- Given records -
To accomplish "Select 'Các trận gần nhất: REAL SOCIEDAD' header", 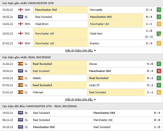I will [27, 57].
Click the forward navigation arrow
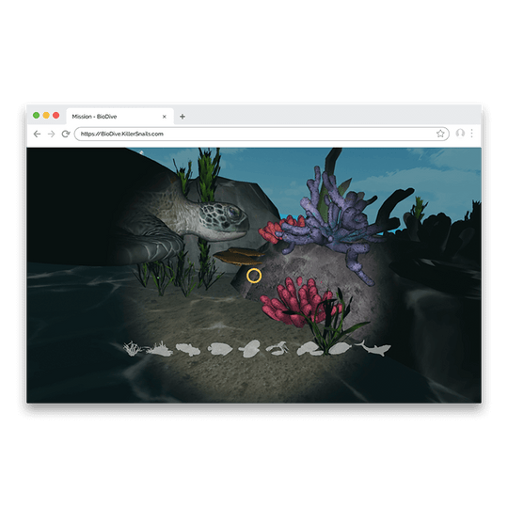508x508 pixels. click(x=51, y=134)
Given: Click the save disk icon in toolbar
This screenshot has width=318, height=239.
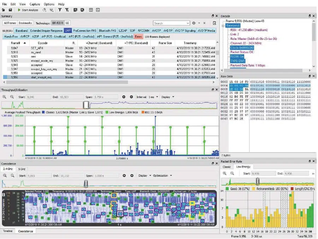Looking at the screenshot, I should pyautogui.click(x=11, y=10).
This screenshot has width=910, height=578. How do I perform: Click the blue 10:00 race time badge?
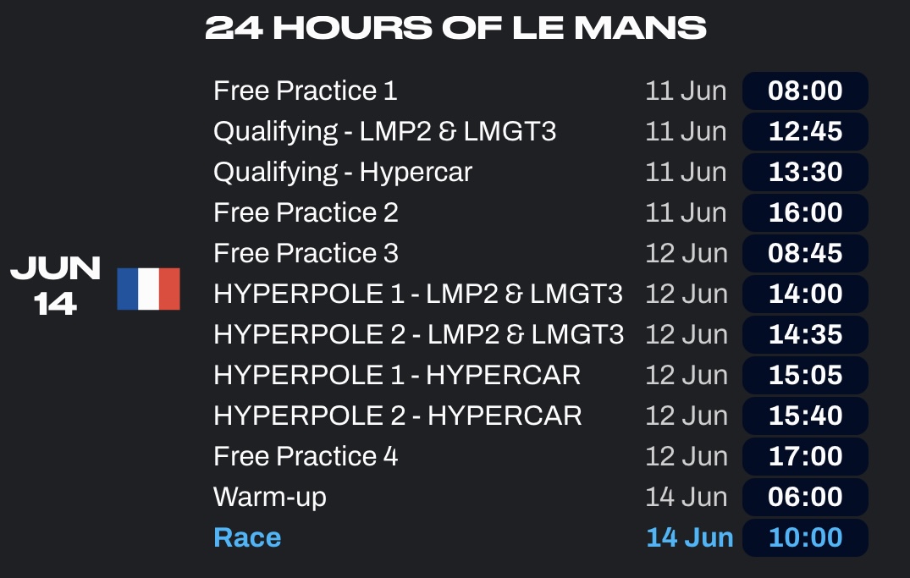[805, 537]
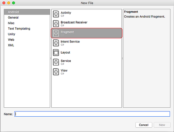Pick the View template icon

[x=56, y=72]
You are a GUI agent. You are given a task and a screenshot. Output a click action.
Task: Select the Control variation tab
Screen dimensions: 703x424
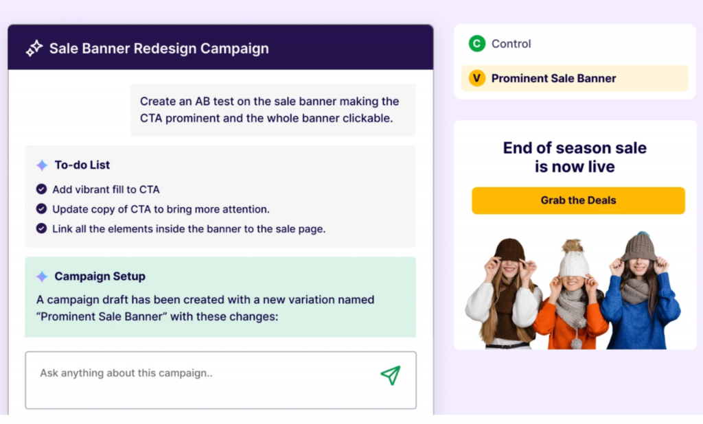(575, 43)
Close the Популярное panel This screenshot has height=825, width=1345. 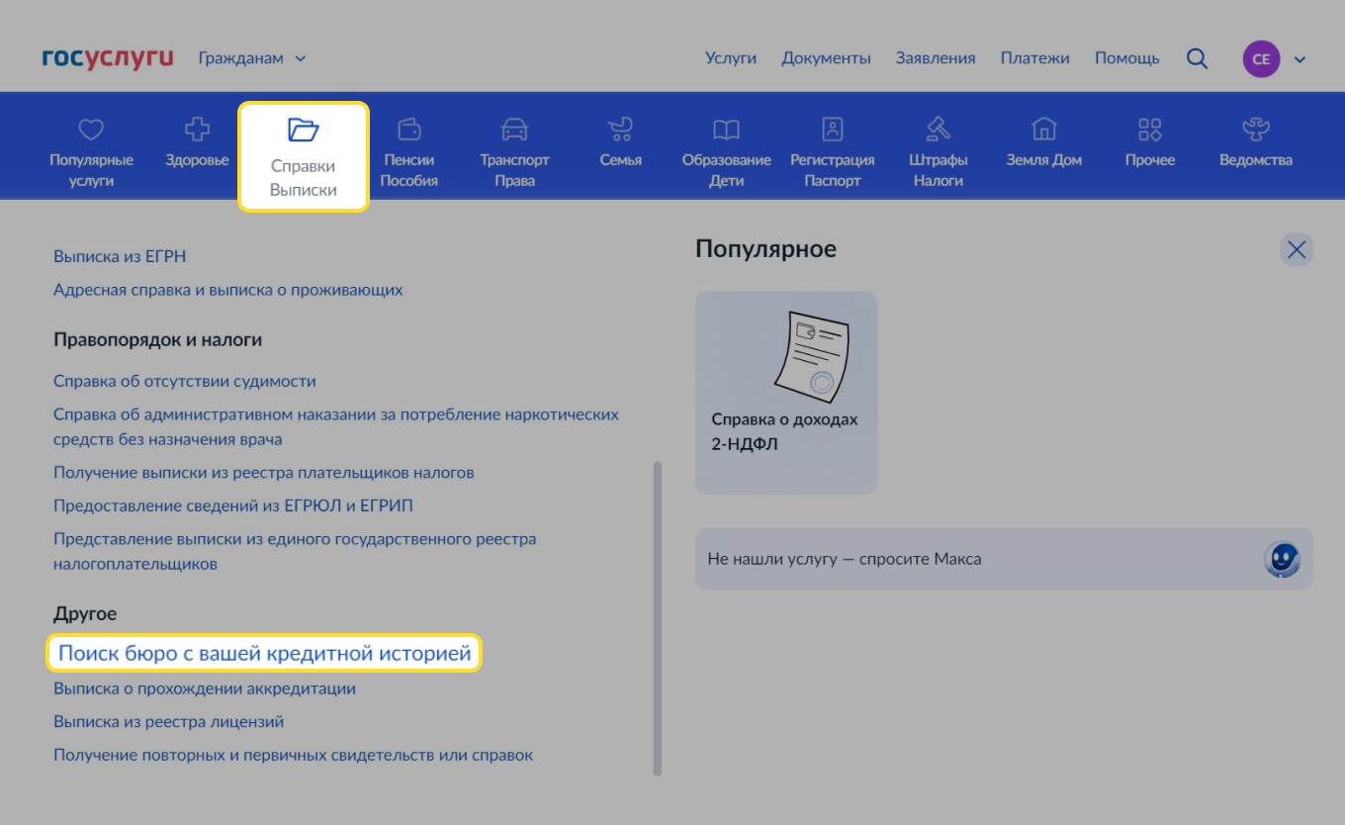pyautogui.click(x=1297, y=249)
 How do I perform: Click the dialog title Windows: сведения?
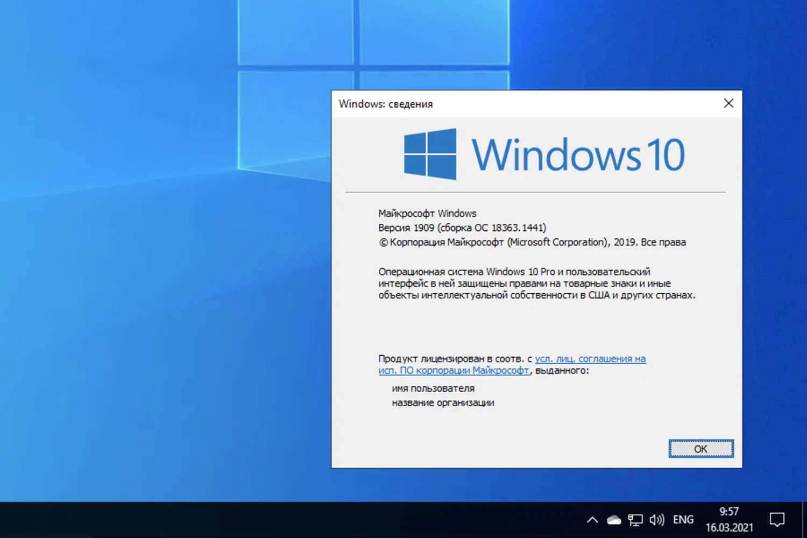(x=386, y=104)
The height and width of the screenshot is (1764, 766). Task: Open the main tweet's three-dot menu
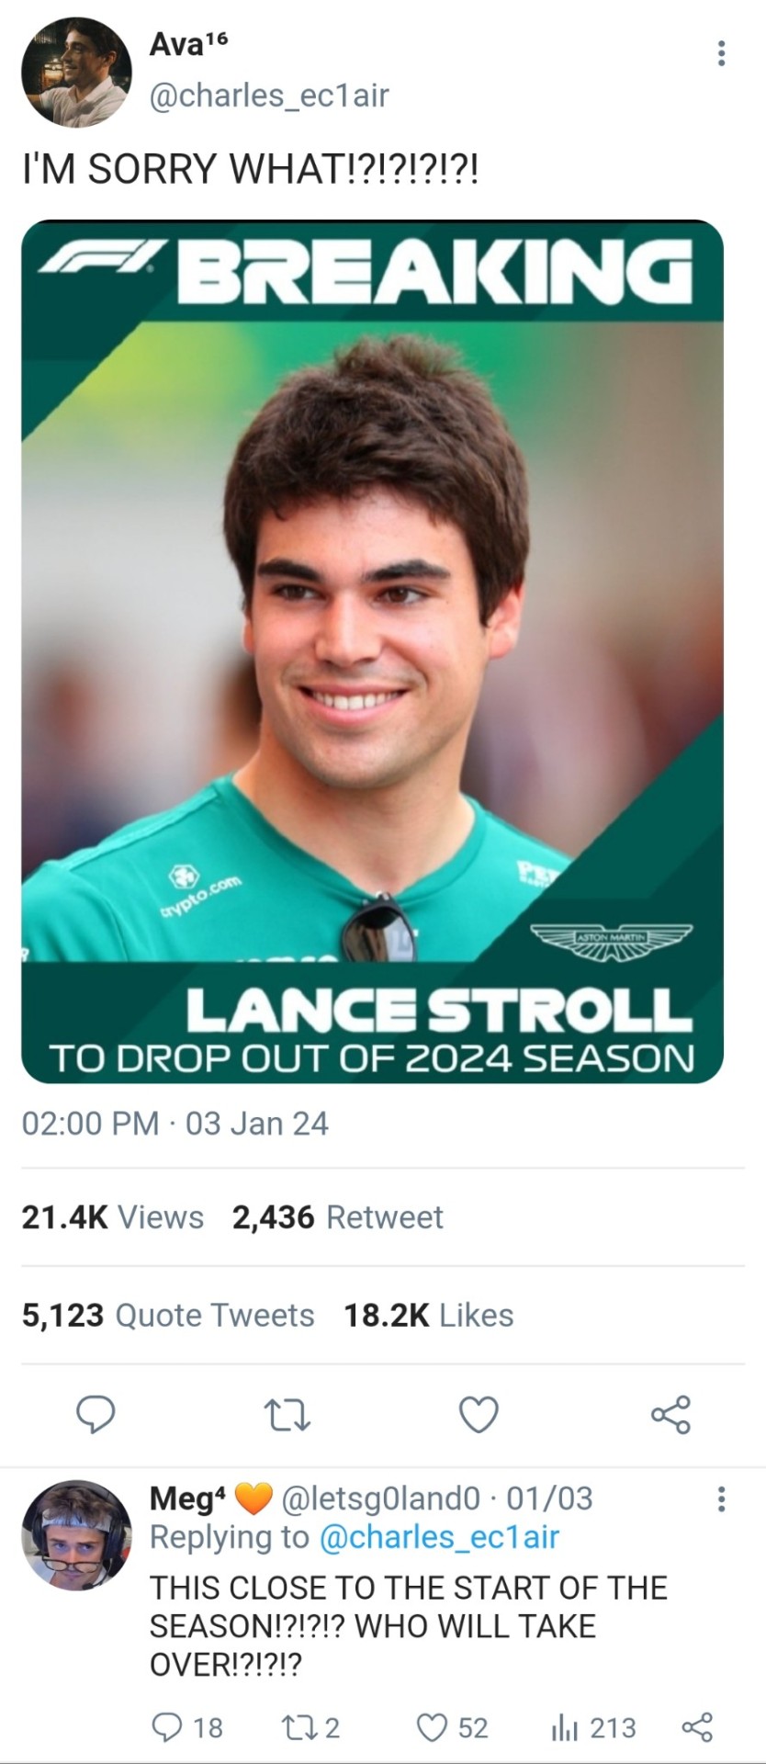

- Problem requirements -
Word for word, retype the lines from the one that contains "How do I perform: Click the dialog" through the final line of the data, both ends included, excluding pictures.

- Task solution -
 How do I perform: Click the dialog title Windows: сведения?
(x=386, y=104)
The height and width of the screenshot is (1764, 766). Task: Open the main tweet's three-dot menu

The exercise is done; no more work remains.